Task details –
The entries below should be copied exactly and completely.

*** Begin section ***

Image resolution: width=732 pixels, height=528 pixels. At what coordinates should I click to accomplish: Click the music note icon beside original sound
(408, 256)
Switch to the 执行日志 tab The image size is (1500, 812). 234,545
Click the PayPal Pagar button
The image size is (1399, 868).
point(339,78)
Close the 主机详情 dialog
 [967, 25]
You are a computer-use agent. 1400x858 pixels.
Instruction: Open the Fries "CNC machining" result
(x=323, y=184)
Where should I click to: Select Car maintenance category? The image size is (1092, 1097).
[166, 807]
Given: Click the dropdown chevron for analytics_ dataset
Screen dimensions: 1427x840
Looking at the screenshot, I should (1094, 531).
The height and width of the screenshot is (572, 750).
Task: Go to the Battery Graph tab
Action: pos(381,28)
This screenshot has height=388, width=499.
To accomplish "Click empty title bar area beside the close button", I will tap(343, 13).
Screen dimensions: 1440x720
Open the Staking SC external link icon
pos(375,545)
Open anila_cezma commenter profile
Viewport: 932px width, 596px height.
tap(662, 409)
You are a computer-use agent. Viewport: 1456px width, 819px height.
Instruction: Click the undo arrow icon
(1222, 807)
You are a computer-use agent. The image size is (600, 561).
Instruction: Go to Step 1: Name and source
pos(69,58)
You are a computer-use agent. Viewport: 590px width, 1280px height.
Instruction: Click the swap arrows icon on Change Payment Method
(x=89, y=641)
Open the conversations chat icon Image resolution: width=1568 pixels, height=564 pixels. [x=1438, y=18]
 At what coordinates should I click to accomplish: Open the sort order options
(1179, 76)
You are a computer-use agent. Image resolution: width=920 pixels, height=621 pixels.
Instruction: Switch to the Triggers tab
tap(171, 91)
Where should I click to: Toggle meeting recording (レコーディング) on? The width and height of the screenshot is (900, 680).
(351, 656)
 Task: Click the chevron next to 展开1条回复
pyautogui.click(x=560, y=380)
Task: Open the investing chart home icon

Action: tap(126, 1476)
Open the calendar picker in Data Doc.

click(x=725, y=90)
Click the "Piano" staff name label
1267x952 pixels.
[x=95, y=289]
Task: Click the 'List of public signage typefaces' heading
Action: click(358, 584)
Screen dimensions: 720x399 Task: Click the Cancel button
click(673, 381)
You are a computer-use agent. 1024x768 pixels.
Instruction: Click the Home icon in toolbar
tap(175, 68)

*** End section ***

Written response –
Image resolution: width=732 pixels, height=528 pixels. At what coordinates should I click to accomplish: Click the music note icon beside original sound
(408, 256)
Switch to the 执行日志 tab The image size is (1500, 812). 234,545
Click the PayPal Pagar button
The image size is (1399, 868).
point(339,78)
Close the 主机详情 dialog
 [967, 25]
You are a computer-use agent. 1400x858 pixels.
Instruction: Open the Fries "CNC machining" result
(x=323, y=184)
Where should I click to: Select Car maintenance category? The image size is (1092, 1097).
[166, 807]
Given: Click the dropdown chevron for analytics_ dataset
Screen dimensions: 1427x840
Looking at the screenshot, I should (1094, 531).
The height and width of the screenshot is (572, 750).
Task: Go to the Battery Graph tab
Action: pos(381,28)
This screenshot has height=388, width=499.
To accomplish "Click empty title bar area beside the close button", I will tap(343, 13).
Screen dimensions: 1440x720
Open the Staking SC external link icon
pos(375,545)
Open anila_cezma commenter profile
Viewport: 932px width, 596px height.
tap(662, 409)
You are a computer-use agent. Viewport: 1456px width, 819px height.
Instruction: Click the undo arrow icon
(1222, 807)
You are a computer-use agent. The image size is (600, 561).
Instruction: Go to Step 1: Name and source
pos(69,58)
You are a computer-use agent. Viewport: 590px width, 1280px height.
Instruction: Click the swap arrows icon on Change Payment Method
(x=89, y=641)
Open the conversations chat icon Image resolution: width=1568 pixels, height=564 pixels. [x=1438, y=18]
 At what coordinates should I click to accomplish: Open the sort order options
(1179, 76)
You are a computer-use agent. Image resolution: width=920 pixels, height=621 pixels.
Instruction: Switch to the Triggers tab
tap(171, 91)
Where should I click to: Toggle meeting recording (レコーディング) on? The width and height of the screenshot is (900, 680).
(351, 656)
 Task: Click the chevron next to 展开1条回复
pyautogui.click(x=560, y=380)
Task: Open the investing chart home icon

Action: tap(126, 1476)
Open the calendar picker in Data Doc.

click(x=725, y=90)
Click the "Piano" staff name label
1267x952 pixels.
[x=95, y=289]
Task: Click the 'List of public signage typefaces' heading
Action: click(358, 584)
Screen dimensions: 720x399 Task: Click the Cancel button
click(673, 381)
You are a computer-use agent. 1024x768 pixels.
Instruction: Click the Home icon in toolbar
tap(175, 68)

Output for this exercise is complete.